José, de pocas luces. Carpintero. Pueblerino. Conocidos tendría, pero su popularidad no alcanzaba a la de Joaquín. José, eso sí, pudo guardar mejor el secreto, pues nadie ponía en duda, quizá solamente él, por ley, que la preñez de María no era como la de las demás; y tendría que aguantar el sambenito interior de la duda, por más que el ángel, también un ángel, se empeñara en aclarar lo poco creíble.
Isabel y María, pues ya sabemos. Embarazadas casi a la vez. Y por distintos motivos. En cualquiera de los dos casos, también ver para creer. Solamente ellas dos, en sus conversaciones secretas comentarían acerca de los misterios que solamente ellas podían entender. Son, evidentemente, secretos para guardar, porque son realidades para no creer.
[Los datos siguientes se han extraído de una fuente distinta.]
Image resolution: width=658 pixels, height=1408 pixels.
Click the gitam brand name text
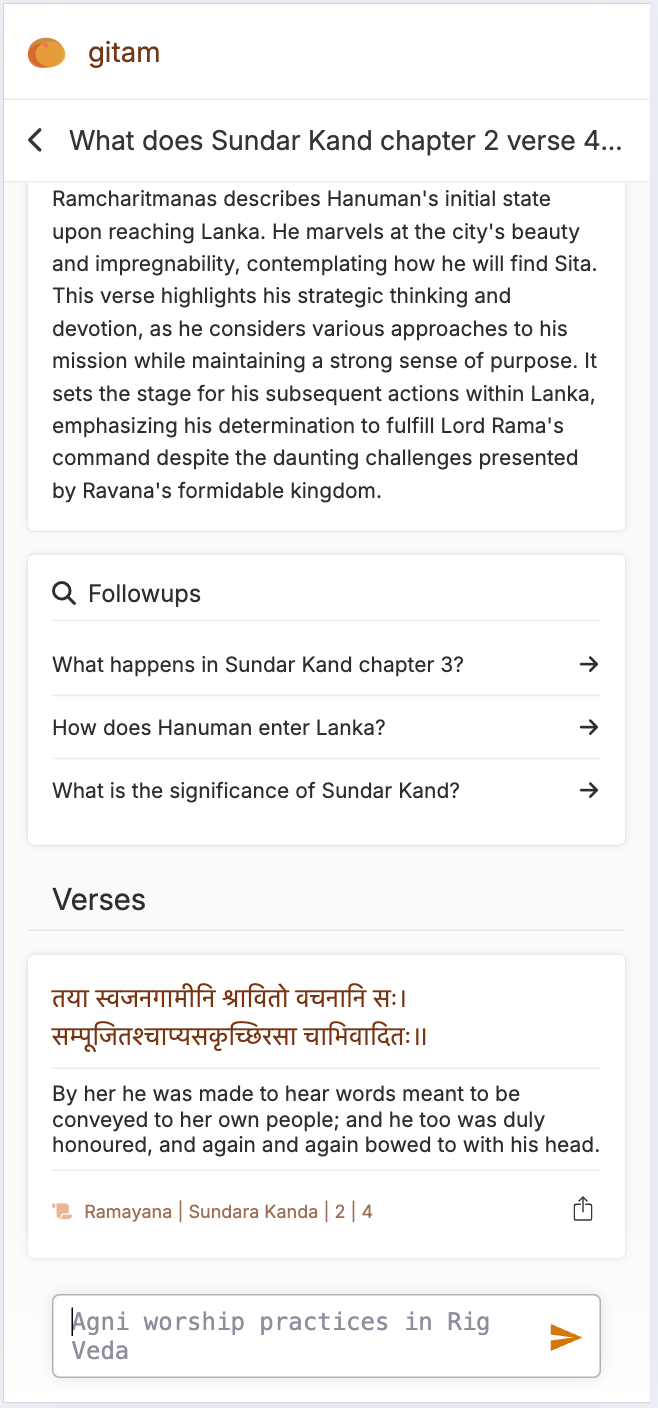[x=124, y=52]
Seguro que Isabel procuró esconder por algún tiempo la evidencia de su preñez, porque también hasta sus oídos llegarían los chistes que seguían los pasos de su esposo.
Y los muchachos. ¡Qué par de muchachos! Hijos únicos y estrafalarios por demás. Uno, Juan, dándose a la montaña, al desierto, vestido como los ermitaños de entonces, alimentándose con lo que la naturaleza le proporcionaba, predicando un bautismo con agua de río, asegurando que tras de él sonaban ya otros pasos, que eran los verdaderos. El otro, Jesús, dándose también a los caminos, recolectando pescadores y gentes de pocas luces, desafiando a sabios ya desde la infancia, enfrentándose con las autoridades e interpretando a su manera las Escrituras.
Definitivamente, una familia de ver para creer. Y ni siquiera. Porque, visto lo que se veía ¿quién iba a creer?. Pues precisamente por eso, por no creer lo que se veía, por no aceptar la evidencia palpable, ocurrió lo que ocurrió. Ambos jóvenes sacrificados. A Juan le cortaron la cabeza por el capricho de la madre de una bailarina; al otro, a Jesús, a la cruz por lo que ya sabemos. Definitivamente ¡qué familia más original!.